Covid, Trump ha avuto bisogno dell'ossigeno due volte
«Donald Trump potrebbe essere dimesso domani mattina», cioè lunedì 5 ottobre, annuncia il dottor Brian Garibaldi, uno degli specialisti del Walter Reed Medical Center, dove il presidente è ricoverato da venerdì 2 ottobre, dopo essere risultato positivo al Covid-19.
Il team guidato da Sean Conley si è presentato stamattina, domenica 4 ottobre, davanti ai giornalisti per il secondo aggiornamento ufficiale. «Il presidente continua a migliorare; non ha febbre da venerdì e le sue funzioni vitali sono stabili», ha detto Conley.
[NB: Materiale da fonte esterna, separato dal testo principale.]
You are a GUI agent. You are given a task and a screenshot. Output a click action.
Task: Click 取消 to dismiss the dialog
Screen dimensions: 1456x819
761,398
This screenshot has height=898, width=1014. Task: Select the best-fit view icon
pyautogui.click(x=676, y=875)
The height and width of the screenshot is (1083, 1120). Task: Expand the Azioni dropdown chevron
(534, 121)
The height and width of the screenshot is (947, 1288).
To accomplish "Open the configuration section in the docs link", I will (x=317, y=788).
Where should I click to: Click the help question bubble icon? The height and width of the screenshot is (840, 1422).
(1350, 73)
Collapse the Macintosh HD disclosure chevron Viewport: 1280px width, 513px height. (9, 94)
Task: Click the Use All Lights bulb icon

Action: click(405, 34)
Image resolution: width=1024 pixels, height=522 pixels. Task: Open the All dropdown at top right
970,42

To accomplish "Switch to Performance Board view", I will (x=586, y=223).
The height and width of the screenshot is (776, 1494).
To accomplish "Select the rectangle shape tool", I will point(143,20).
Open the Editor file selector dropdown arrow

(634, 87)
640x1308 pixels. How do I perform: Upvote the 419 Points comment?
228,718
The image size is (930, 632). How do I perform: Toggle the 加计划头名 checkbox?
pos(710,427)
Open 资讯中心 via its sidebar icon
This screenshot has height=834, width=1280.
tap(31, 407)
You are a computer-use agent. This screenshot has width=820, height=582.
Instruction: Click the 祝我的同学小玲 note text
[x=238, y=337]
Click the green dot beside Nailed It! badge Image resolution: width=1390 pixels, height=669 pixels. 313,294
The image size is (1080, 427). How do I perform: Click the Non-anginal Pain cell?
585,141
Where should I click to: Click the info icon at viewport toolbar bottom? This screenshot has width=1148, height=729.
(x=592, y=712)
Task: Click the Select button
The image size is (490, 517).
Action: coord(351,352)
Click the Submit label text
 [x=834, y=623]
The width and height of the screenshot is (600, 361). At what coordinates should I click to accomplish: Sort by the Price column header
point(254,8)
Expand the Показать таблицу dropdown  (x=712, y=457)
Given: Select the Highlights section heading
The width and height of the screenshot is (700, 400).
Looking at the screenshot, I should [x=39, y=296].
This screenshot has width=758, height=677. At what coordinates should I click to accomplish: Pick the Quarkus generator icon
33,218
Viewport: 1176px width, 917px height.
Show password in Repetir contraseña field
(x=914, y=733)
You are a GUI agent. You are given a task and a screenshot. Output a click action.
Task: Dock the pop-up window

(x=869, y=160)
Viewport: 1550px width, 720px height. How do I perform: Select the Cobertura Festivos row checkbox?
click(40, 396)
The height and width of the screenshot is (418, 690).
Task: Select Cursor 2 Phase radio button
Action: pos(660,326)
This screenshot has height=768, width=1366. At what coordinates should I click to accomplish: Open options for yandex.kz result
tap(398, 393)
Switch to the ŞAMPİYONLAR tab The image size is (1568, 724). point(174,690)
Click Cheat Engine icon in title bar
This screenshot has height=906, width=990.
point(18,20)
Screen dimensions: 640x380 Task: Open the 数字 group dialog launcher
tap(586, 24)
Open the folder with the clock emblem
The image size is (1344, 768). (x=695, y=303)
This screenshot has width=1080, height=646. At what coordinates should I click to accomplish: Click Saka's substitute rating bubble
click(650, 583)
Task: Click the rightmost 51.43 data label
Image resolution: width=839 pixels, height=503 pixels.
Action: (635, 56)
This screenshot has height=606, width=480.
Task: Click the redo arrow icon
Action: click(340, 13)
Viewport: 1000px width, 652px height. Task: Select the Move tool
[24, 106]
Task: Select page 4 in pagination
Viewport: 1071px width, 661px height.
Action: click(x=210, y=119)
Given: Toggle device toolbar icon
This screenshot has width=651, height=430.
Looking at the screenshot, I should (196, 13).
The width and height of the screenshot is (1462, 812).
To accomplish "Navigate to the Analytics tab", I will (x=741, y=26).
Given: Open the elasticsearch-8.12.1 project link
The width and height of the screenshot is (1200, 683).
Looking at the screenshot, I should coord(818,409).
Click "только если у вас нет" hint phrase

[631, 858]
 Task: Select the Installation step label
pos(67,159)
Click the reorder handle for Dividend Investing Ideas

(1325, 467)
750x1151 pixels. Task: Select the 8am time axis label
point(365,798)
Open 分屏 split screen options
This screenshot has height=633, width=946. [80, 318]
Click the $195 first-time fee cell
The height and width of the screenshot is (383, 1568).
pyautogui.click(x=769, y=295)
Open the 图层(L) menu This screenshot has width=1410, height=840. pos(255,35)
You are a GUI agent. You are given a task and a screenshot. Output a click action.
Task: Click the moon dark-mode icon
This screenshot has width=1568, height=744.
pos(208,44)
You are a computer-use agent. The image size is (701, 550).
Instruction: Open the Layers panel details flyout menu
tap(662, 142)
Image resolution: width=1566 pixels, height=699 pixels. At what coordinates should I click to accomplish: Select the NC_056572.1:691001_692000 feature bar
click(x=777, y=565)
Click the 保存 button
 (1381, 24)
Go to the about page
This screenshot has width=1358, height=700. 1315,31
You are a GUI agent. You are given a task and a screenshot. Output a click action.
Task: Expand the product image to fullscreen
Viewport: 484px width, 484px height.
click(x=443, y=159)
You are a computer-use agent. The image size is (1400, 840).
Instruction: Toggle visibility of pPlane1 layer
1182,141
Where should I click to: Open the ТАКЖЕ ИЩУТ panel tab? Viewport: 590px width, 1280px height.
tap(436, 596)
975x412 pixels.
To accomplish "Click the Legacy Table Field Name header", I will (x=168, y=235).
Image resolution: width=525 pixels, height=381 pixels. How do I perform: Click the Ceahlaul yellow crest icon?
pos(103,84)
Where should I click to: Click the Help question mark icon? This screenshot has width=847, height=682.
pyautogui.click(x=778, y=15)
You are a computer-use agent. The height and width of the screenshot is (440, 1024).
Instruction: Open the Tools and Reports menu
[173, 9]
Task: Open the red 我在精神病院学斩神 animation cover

Tuttavia neanche questa volta il medico personale di Trump è stato trasparente fino in fondo, schivando alcune domande e liquidandone altre con la frase: «Mantengo un atteggiamento positivo». Ci sono, comunque, alcuni particolari importanti di cui prendere nota. Innanzitutto viene ora confermato che venerdì, a metà mattinata, Trump aveva «febbre alta» ed è stato assistito con ossigeno supplementare. I suoi sintomi, dunque, non erano «lievi», come Conley aveva scritto in una nota ufficiale diffusa quello stesso giorno, ma «preoccupanti», come aveva, invece, riferito sabato il capo dello Staff della Casa Bianca Mark Meadows ai giornalisti.